*Exercise requirements:*
Reproduce, from the lines below, exactly the stretch that begins at the line containing "This screenshot has height=727, width=1568." and ends at the line containing "the Online Posting", both included.

*Given data:*

--- START ---

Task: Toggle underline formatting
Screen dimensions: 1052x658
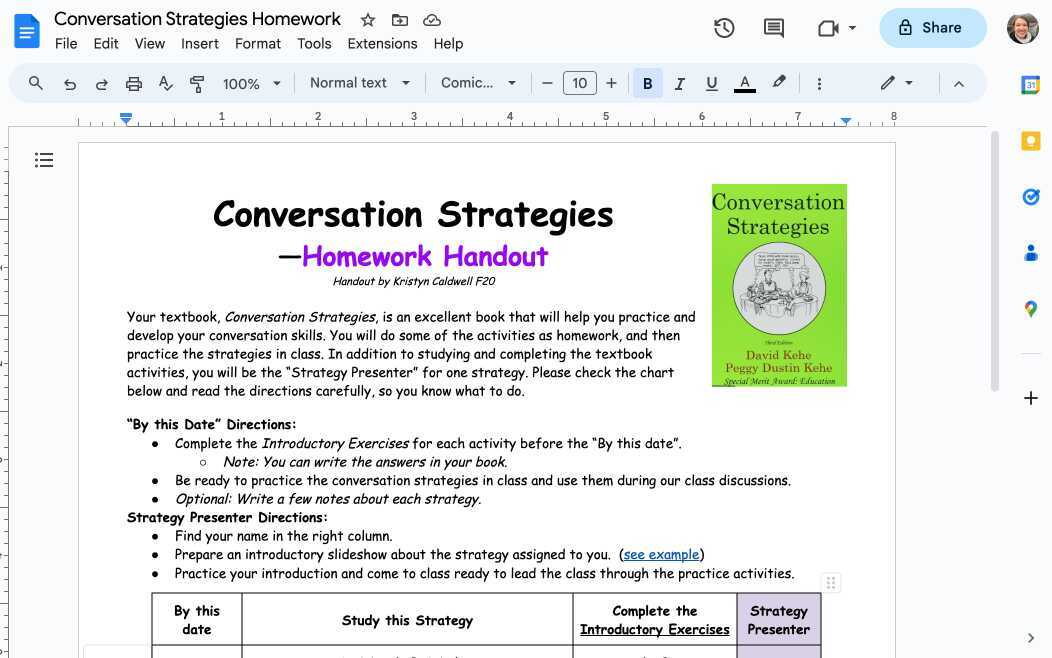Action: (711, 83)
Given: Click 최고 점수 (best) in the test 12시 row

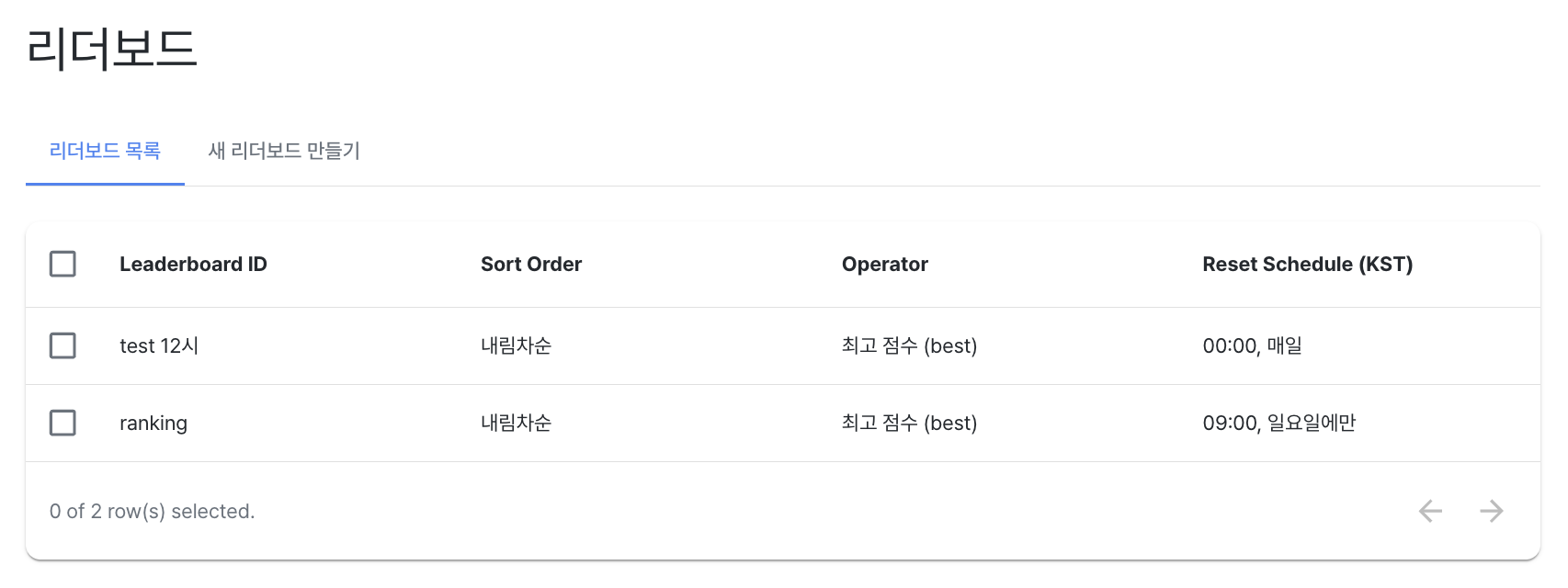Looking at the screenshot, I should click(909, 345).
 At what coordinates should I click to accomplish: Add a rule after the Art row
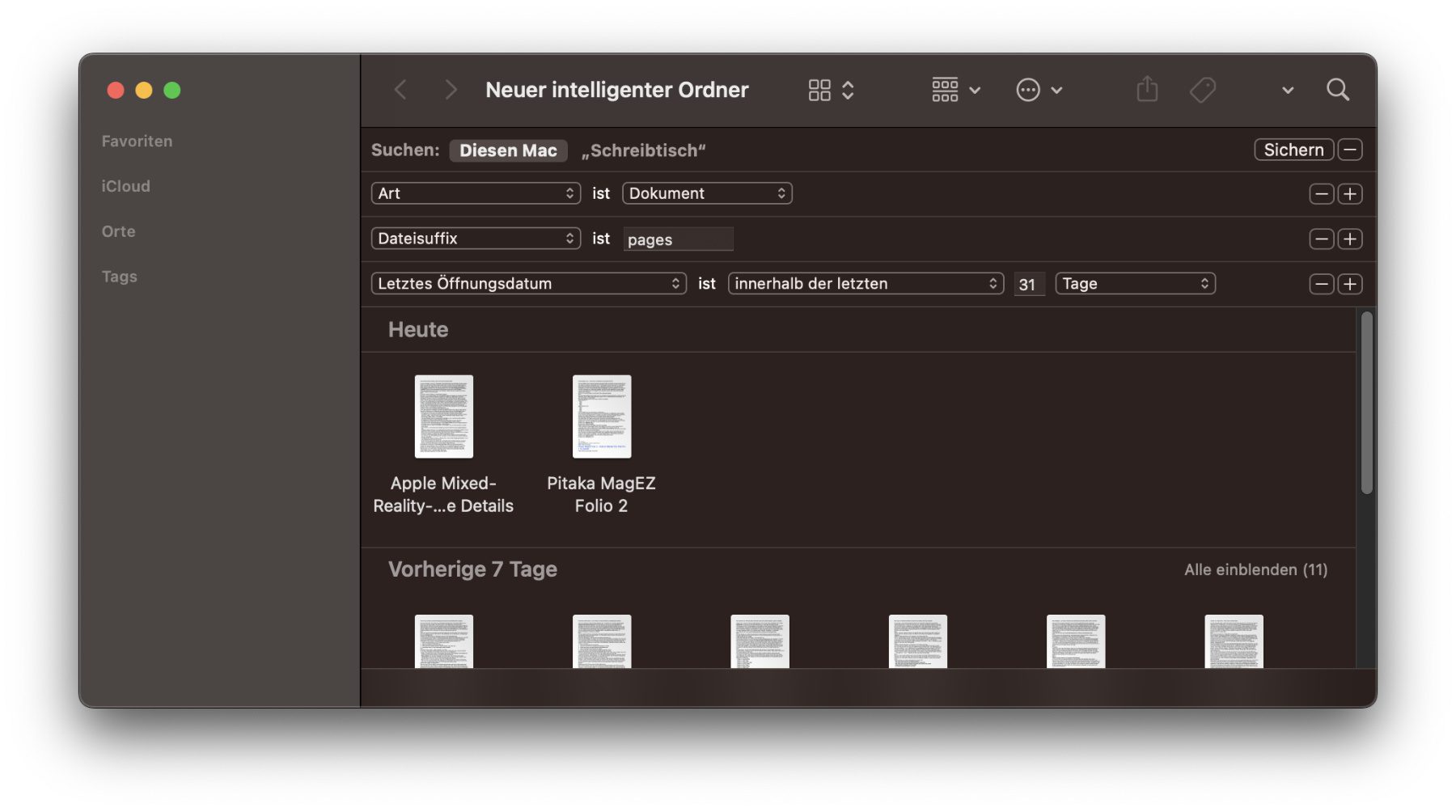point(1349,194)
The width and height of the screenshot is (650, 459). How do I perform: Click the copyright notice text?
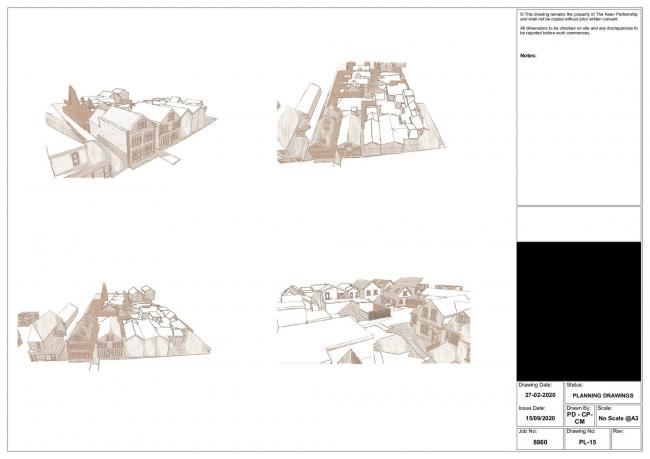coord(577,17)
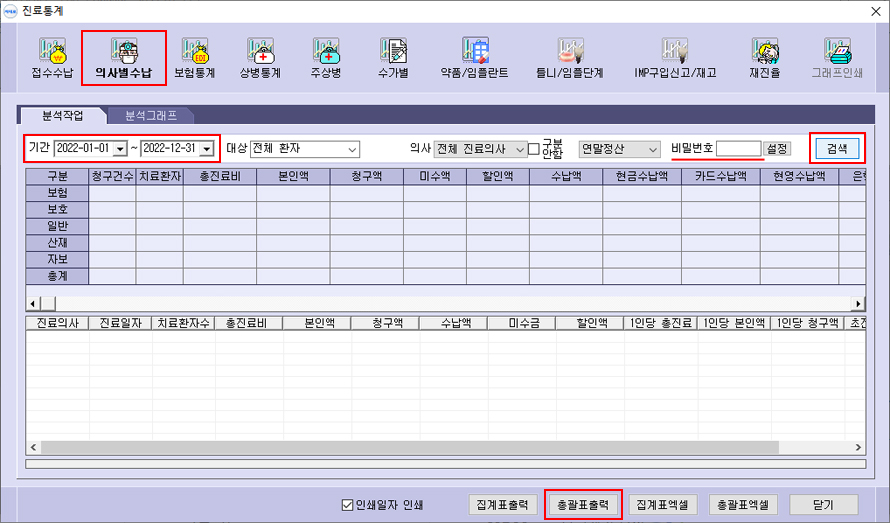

--- END ---
--- START ---

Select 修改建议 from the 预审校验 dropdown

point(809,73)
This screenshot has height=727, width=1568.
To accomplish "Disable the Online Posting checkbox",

--- END ---
--- START ---

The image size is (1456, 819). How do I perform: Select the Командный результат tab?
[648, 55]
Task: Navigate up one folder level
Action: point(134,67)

--- END ---

*Solution for this problem:*
This screenshot has height=727, width=1568.
To accomplish "Disable the Online Posting checkbox",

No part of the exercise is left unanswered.